# [DIRECTIVE 1]
According to the IBERAMIA Channel passage, when is Vicent Botti's presentation scheduled?
# [DIRECTIVE 2]
Carry on the IBERAMIA Channel passage from the point where it stops.

# [TEXT PROVIDED]
========

IBERAMIA Channel is the free and open access channel through which the Ibero-American Society of Artificial Intelligence (IBERAMIA) transmits conferences, presentations and system demonstrations, related to all Artificial Intelligence topics, and carried out by relevant international researchers in the area.
All researchers, professionals and students are welcome.
All presentations are broadcast live and remain recorded on our IBERAMIA youtube channel
Next Presentations
Agentes Inteligentes Afectivos
Vicent Botti
Professor. Universidad Politécnica de Valencia (Spain)
Director del Instituto Universitario Valenciano de Investigación en Inteligencia Artificial (VRAIN)
Director de la Escuela Valenciana de Posgrado y Red de Investigación en Inteligencia Artificial (valgrAI)
September 18th; 10:30 (GMT-3)

========

# [MATERIAL SHOWN]
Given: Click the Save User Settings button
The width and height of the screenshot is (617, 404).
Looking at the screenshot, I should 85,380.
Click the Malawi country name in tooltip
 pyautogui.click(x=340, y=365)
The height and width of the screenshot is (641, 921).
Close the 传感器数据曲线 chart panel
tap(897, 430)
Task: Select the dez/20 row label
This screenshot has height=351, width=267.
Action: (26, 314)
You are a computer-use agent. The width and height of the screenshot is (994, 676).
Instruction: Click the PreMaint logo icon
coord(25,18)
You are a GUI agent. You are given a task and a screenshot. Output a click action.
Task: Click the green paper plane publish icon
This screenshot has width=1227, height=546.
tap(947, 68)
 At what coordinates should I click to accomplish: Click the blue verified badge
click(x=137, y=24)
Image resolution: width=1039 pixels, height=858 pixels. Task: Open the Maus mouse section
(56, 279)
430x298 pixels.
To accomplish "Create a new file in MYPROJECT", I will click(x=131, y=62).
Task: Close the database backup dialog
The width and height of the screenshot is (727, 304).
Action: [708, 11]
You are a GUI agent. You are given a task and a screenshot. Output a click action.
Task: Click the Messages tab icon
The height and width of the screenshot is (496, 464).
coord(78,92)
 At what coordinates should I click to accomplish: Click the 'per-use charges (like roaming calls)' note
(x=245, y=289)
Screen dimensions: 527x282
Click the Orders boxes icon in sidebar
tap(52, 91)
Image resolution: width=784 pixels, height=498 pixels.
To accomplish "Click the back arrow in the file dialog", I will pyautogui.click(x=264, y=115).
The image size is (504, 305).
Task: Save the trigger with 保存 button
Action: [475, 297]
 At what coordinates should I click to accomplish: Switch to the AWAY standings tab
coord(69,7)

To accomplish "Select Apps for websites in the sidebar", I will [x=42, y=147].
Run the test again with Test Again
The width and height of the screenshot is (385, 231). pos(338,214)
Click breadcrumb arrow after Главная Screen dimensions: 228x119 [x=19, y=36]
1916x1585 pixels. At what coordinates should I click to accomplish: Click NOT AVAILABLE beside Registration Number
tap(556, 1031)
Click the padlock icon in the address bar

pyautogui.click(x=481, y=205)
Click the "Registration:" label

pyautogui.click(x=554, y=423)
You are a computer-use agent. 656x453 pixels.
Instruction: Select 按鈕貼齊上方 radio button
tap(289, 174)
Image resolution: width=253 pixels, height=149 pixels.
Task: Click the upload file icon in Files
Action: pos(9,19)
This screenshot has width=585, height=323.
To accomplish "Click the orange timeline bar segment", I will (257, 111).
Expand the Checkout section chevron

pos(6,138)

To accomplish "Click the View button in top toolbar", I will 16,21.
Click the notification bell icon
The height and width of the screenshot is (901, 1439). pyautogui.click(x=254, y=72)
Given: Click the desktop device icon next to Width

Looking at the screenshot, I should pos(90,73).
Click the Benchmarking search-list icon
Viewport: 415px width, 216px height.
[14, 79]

========

# [TASK RESULT 1]
September 18th at 10:30 (GMT-3).

# [TASK RESULT 2]
Short Bio: General Director at valgrAI – Valencian Graduate School and Research Network of Artificial Intelligence. PhD in Computer Science. Full Professor at the Universitat Politècnica de València (UPV). Founder and Head of ‘Grupo de Investigación en Tecnología Informática e Inteligencia Artificial and the Valencian Research Institute for Artificial Intelligence. Pioneer of Artificial Intelligence, Multi-Agent Systems, and Agreement Technologies in Spain and Europe, co-founder of the Agreement Technologies area. His activity in new technologies focused mainly on artificial Intelligence, Manufacturing Intelligent Systems, Multi-agent Systems, Real-Time Intelligent Agents, Agreement Technologies, and Affective Computing. Among its main research results, it is worth mentioning: Multi-agent Methodology for Holonic Manufacturing Systems ANEMONA, Real-Time Intelligent Agent Architecture ARTIS, Architecture for Virtual Organizations THOMAS, Normative Multi-agent Systems MaNEA, Organizational-oriented Methodologies for Open Multi-agent Systems ROMAS, Automated Argumentation Methods, Human-Centered Systems and Agent-based Simulation Models of Human Organizations Based on Realistic Agents REALISMO. Awarded the 2005 Prize of Research of the Spanish Association for Artificial Intelligence, 2017 fellow of the European Association for Artificial Intelligence, and 2018 Informaticéis Spanish National Prize José García Santesmases. Emeritus member of the board of the European Association for Multi-Agent Systems (EURAMAS); EURAMAS Treasurer; EURAMAS Founding Partner; member of the management board of the Spanish Association on Artificial Intelligence, Vice-Rector for Development of ICT Technologies at the UPV; director of Departament de Sistemes Informàtics i Computació, Deputy Director of the Facultat d’Informàtica at UPV, Deputy Director of the Escola Universitaria d’Enginyeria Informàtica at UPV; leader of UPV[X] project and UPValenciaX Project, the MOOC UPV Project in edX.
La regulación de la Inteligencia Artificial: dilemas éticos y jurídicos
Wilma Arellano Toledo
Ph.D. Universidad Complutense de Madrid (Spain)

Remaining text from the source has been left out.